## GOAL OF THE EXERCISE
From the line that contains "Task: Open the collaborators people icon" down to the last line of the data below, restate every line word for word, skipping any images.

## GIVEN DATA
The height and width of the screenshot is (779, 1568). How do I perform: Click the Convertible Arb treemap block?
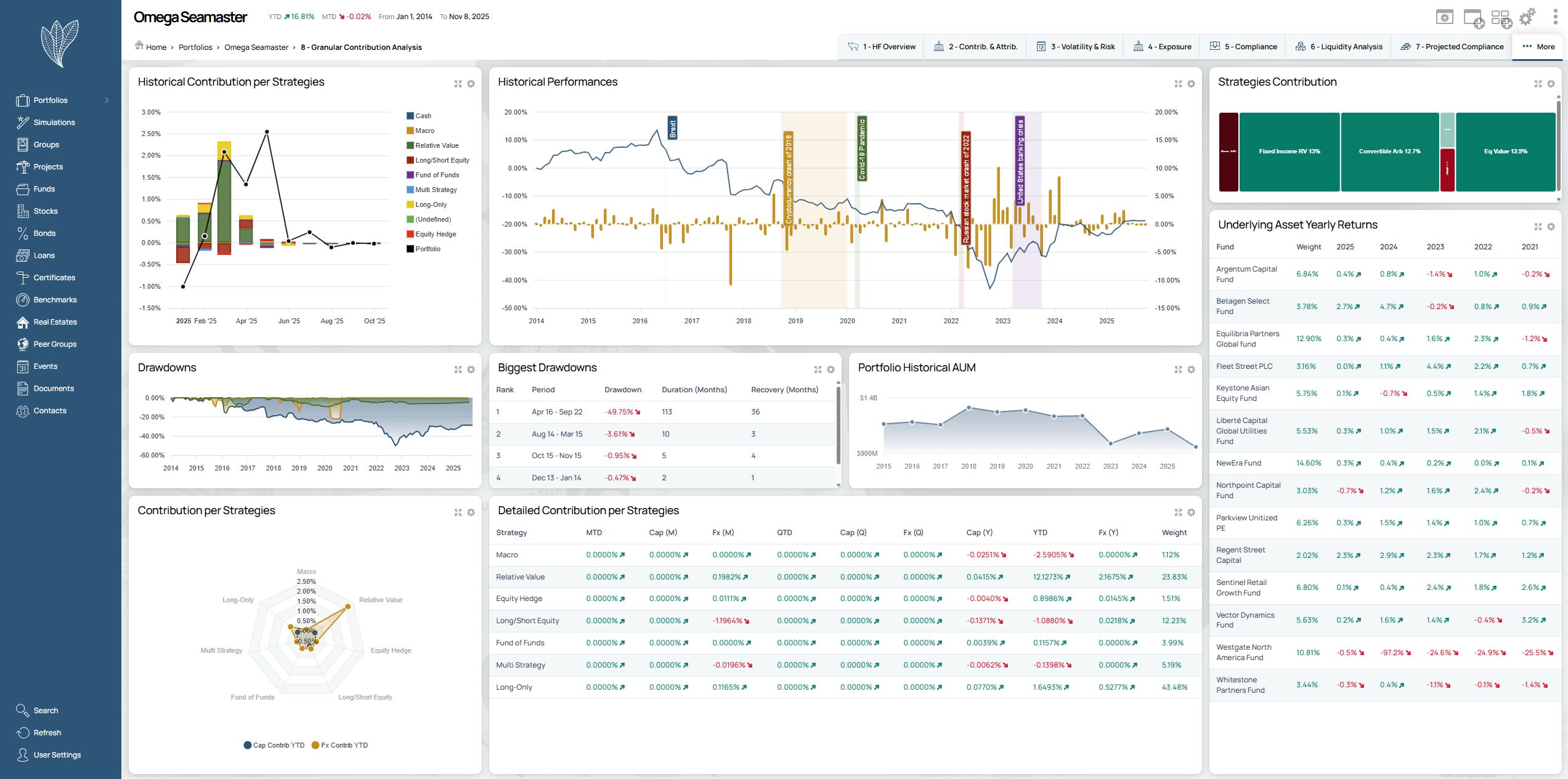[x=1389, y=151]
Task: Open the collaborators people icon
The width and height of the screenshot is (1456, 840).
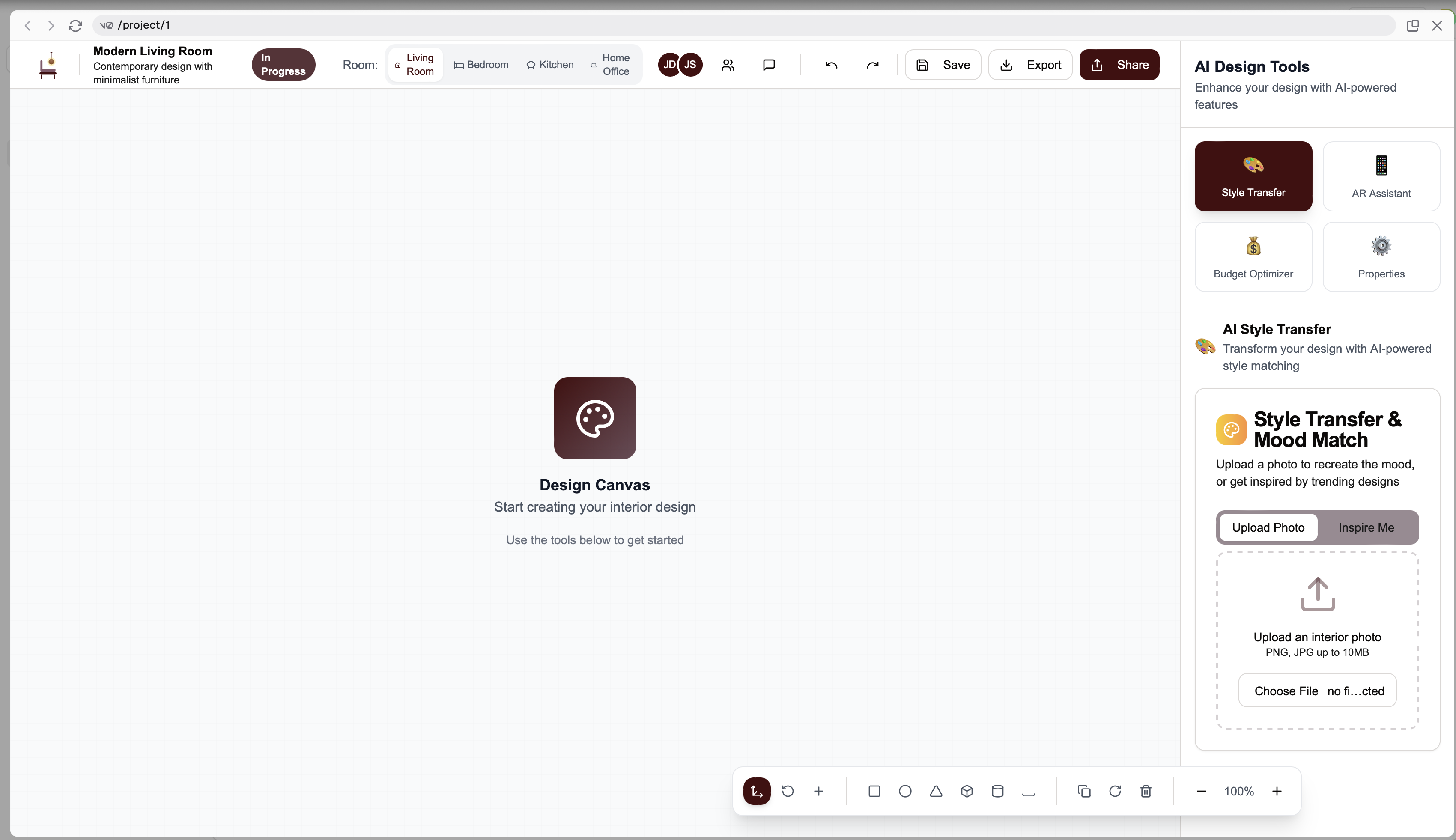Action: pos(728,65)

## PROBLEM SOLUTION
Task: Open the collaborators people icon
The width and height of the screenshot is (1456, 840).
Action: pos(728,65)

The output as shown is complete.